I did know what he meant and am the first to admit that I got very lucky with this one. I hope you'll find another Nishiki one day . . . maybe even your old bike. :-) DB

You never know, though I went through my C & V phase a few years back when I bought a 1984 Schwinn LeTour Luxe. Columbus Tenax frame. Nice riding bike, though I never got dialed in on it fit wise or saddle wise. Rode it for a few years before sending it to its next home. No regrets.

Kopsis 04-21-14 07:56 AM

Quote:

Originally Posted by Duane Behrens (Post 16688164)
Thanks. What sort of pedals would you suggest? I'd prefer to stay away from clip-ins. I have them on my carbon bike, but prefer the option of hopping onto this one for a quick grocery run without changing shoes.
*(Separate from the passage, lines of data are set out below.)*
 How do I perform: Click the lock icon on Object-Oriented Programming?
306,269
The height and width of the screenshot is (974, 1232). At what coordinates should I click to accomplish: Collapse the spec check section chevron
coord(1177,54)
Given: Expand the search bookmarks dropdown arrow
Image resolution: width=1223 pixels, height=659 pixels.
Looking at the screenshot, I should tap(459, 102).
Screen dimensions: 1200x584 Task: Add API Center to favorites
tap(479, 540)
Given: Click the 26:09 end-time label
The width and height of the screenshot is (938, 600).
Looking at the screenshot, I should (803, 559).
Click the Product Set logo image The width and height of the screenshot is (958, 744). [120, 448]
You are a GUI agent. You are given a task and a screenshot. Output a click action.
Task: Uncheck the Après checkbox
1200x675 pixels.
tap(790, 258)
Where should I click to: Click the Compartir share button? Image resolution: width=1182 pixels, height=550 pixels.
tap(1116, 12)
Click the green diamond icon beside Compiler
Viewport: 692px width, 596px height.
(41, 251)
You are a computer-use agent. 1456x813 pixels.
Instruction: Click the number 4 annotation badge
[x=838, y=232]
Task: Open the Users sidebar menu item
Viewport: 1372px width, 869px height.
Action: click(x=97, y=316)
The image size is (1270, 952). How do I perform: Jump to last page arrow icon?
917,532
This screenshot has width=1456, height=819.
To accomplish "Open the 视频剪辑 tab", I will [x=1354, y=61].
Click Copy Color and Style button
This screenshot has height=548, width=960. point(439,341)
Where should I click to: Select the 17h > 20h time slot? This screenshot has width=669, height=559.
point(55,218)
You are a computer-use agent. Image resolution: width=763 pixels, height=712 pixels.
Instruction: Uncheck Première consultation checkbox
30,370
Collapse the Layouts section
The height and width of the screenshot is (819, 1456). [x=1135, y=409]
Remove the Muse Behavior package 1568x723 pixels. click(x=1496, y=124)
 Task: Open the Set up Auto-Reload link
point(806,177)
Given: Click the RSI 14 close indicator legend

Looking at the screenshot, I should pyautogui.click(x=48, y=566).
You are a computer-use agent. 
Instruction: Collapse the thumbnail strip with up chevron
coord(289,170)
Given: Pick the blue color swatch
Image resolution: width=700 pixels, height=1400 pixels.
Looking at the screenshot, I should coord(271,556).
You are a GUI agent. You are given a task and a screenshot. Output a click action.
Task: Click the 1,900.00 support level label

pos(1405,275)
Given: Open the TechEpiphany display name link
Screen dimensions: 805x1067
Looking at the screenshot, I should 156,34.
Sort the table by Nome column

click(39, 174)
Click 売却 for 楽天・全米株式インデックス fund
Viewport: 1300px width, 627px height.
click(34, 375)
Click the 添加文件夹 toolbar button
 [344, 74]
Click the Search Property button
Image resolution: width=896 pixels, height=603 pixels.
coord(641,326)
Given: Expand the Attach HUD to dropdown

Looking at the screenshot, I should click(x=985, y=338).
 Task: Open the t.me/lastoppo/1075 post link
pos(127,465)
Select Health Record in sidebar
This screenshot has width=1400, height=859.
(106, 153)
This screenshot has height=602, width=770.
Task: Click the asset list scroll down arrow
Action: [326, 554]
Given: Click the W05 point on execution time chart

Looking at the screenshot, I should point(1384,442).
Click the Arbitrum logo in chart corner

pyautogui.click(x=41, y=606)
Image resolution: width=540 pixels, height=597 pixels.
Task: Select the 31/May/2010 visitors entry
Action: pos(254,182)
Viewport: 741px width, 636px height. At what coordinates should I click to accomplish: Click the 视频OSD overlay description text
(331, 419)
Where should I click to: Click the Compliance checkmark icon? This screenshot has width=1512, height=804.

It's nice to have a bike you can ride in anything from boots to flip-flops :) The hybrid platform/clipless pedals work well for that but they all use SPD cleats. So unless you already have MTB shoes, you'd need new shoes to take advantage of them.

If you're comfortable riding platforms, I say just keep 'em. My vintage-MTB-turned-commuter has platforms and they're great for the kind of riding I do on it. If you really want to do faster rides (without simply swapping pedals with your CF bike), perhaps a set of toe clips and straps to keep the vintage look?